Okuma metni:
* * *

İnsanların hasta olunca çare aramaya başladığını, halbuki asıl olanın sağlığı korumak olduğunu ifade eden Yılmaz, şöyle konuştu:
“Şükürler olsun ki ülkemiz bize bu imkanı vermektedir. Nar suyu içildikten 48 saat sonra bile vücutta olumlu etkileri devam etmektedir. Kanın antioksidan kapasitesini artırma gücü, kırmızı şarap ve yeşil çaydan 2-3 kat daha fazladır. Nar aynı zamanda antikanserojen bir yiyecektir. Narın potansiyel kullanım alanları kanser, kardiyovasküler hastalıklar, diyabet, diş hastalıkları, erektil disfonksiyon ve özellikle derinin ultraviyole ışınlarının zararlı etkilerinden korunmasıdır.”
Narın bağışıklık sistemini güçlendirerek pek çok hastalıktan koruduğunu kaydeden Yılmaz, şöyle konuştu:
“İçerdiği bazı maddeler sayesinde kolesterol ve şekeri dengeleyen nar, kalp sağlığını koruduğu gibi, kanser hücrelerinin gelişmesini engelliyor. Nar suyunun cilt ve prostat kanserine karşı koruyucu etkisi bulunuyor.

* * *

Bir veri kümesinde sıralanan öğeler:
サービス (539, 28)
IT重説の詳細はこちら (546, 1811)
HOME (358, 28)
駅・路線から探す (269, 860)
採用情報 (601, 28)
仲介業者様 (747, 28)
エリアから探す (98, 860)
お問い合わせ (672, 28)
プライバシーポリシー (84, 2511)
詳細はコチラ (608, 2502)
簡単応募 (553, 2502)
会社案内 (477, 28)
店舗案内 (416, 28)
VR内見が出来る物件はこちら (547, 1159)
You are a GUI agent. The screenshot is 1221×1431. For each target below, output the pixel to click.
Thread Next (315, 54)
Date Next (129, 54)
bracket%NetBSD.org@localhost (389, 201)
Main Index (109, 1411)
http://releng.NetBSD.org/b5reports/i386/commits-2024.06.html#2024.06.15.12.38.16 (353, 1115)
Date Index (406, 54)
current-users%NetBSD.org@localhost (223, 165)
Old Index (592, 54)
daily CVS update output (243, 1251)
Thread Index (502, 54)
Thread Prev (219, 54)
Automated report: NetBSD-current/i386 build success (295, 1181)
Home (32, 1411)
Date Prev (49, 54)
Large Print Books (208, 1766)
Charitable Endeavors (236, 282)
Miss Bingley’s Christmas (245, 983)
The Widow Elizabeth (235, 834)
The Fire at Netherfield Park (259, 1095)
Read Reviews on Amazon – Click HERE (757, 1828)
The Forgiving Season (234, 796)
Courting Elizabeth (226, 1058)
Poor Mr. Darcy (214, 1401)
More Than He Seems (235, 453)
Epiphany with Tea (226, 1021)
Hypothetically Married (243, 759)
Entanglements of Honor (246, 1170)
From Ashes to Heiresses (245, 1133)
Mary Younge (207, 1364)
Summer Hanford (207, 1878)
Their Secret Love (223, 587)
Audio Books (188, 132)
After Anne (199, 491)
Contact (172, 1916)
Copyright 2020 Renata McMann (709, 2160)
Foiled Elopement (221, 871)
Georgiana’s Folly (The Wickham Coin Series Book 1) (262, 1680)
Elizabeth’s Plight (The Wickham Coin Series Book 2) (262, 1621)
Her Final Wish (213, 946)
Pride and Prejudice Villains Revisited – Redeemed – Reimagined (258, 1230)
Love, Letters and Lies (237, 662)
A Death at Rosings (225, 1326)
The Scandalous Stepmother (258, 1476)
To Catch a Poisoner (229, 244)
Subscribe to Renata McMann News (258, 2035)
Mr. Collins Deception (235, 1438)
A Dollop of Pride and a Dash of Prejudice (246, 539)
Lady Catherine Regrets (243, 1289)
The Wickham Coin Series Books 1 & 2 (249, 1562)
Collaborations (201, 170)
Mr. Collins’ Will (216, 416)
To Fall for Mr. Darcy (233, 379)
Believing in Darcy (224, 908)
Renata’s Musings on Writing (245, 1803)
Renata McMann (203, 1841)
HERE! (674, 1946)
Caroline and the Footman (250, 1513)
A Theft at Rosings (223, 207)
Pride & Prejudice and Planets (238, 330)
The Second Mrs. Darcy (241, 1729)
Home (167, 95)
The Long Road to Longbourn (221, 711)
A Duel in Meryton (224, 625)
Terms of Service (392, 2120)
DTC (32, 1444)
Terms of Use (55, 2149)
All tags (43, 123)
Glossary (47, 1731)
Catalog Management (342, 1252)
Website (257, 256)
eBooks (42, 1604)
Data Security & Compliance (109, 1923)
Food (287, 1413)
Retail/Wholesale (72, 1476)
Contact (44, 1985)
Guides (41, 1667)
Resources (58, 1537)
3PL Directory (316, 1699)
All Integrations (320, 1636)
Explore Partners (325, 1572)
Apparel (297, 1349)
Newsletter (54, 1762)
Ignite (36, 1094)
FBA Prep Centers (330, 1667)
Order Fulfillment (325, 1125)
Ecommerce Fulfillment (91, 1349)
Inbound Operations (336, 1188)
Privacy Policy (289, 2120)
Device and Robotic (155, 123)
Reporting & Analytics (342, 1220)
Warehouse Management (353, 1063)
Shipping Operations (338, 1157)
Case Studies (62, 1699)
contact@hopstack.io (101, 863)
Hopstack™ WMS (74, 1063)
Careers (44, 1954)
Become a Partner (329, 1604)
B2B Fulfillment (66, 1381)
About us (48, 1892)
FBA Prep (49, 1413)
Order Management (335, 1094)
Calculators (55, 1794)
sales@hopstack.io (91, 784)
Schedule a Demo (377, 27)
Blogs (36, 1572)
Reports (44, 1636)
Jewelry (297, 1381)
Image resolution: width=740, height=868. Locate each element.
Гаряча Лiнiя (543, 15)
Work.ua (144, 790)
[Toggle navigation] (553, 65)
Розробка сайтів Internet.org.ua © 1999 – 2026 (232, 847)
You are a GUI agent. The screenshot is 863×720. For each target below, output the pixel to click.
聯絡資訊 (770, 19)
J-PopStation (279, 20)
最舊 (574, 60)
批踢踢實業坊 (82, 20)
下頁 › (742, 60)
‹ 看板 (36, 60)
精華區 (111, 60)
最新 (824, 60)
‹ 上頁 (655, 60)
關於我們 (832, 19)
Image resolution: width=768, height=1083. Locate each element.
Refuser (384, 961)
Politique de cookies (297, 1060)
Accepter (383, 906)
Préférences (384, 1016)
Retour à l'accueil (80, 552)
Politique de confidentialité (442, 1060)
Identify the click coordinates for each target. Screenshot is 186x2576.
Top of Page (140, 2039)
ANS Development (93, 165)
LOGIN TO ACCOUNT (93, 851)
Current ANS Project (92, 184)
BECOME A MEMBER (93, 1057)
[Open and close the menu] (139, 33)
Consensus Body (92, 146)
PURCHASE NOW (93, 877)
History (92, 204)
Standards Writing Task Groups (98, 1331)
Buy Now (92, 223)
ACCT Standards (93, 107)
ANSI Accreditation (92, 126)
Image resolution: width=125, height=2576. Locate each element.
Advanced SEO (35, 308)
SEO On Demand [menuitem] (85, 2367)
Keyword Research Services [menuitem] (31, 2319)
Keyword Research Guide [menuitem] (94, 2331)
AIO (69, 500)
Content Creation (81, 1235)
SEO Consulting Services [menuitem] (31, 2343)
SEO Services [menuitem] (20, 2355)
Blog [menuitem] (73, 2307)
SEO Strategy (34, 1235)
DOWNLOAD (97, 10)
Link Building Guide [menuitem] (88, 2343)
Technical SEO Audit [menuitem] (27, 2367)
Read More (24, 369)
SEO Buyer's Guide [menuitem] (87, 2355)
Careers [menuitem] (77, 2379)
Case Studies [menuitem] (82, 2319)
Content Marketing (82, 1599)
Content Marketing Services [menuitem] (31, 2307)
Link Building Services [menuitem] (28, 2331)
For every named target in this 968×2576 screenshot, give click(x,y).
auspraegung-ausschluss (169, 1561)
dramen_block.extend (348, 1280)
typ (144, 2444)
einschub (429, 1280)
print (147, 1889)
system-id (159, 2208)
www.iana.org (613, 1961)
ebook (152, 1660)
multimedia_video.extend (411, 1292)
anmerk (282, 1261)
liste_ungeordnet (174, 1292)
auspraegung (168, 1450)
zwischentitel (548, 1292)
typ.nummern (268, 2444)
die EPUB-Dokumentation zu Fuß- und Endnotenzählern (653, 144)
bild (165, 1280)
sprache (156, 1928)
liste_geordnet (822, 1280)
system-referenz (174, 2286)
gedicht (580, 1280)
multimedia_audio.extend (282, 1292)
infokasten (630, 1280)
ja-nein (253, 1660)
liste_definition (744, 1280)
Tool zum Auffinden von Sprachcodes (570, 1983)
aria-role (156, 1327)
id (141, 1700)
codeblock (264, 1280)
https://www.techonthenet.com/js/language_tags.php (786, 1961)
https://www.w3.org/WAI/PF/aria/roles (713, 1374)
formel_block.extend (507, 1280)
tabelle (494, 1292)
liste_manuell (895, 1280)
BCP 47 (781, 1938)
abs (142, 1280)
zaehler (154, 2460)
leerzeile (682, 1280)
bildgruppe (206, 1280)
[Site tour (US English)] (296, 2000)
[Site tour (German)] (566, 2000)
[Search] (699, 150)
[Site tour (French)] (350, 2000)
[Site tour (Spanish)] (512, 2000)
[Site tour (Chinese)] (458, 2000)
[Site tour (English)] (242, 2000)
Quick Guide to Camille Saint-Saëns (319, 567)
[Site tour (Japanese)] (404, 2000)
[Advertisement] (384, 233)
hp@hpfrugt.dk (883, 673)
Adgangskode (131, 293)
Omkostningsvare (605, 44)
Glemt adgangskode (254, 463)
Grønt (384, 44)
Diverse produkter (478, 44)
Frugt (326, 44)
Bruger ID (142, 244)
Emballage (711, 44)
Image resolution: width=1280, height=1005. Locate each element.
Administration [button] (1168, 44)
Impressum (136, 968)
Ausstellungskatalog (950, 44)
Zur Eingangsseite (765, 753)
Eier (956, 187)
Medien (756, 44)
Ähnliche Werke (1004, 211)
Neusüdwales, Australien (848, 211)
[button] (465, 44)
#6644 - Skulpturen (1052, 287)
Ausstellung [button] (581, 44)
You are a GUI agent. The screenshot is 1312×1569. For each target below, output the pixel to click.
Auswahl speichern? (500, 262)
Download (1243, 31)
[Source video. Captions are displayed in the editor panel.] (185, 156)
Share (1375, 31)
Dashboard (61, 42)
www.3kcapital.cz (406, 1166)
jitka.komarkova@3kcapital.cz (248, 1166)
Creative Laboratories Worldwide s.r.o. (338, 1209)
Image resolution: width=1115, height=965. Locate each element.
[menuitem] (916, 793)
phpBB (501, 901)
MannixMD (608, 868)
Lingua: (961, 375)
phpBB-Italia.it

* * *

Görev ayrıntıları: Nar hakkındaki metinden "Narın bağışıklık sistemini" ifadesinden "koruyucu etkisi bulunuyor." ifadesine kadar olan bölümü hiçbir değişiklik yapmadan çıkarın. Kayıtların bu çalışmada hiçbir rolü yoktur.

Yanıt:
Narın bağışıklık sistemini güçlendirerek pek çok hastalıktan koruduğunu kaydeden Yılmaz, şöyle konuştu:
“İçerdiği bazı maddeler sayesinde kolesterol ve şekeri dengeleyen nar, kalp sağlığını koruduğu gibi, kanser hücrelerinin gelişmesini engelliyor. Nar suyunun cilt ve prostat kanserine karşı koruyucu etkisi bulunuyor.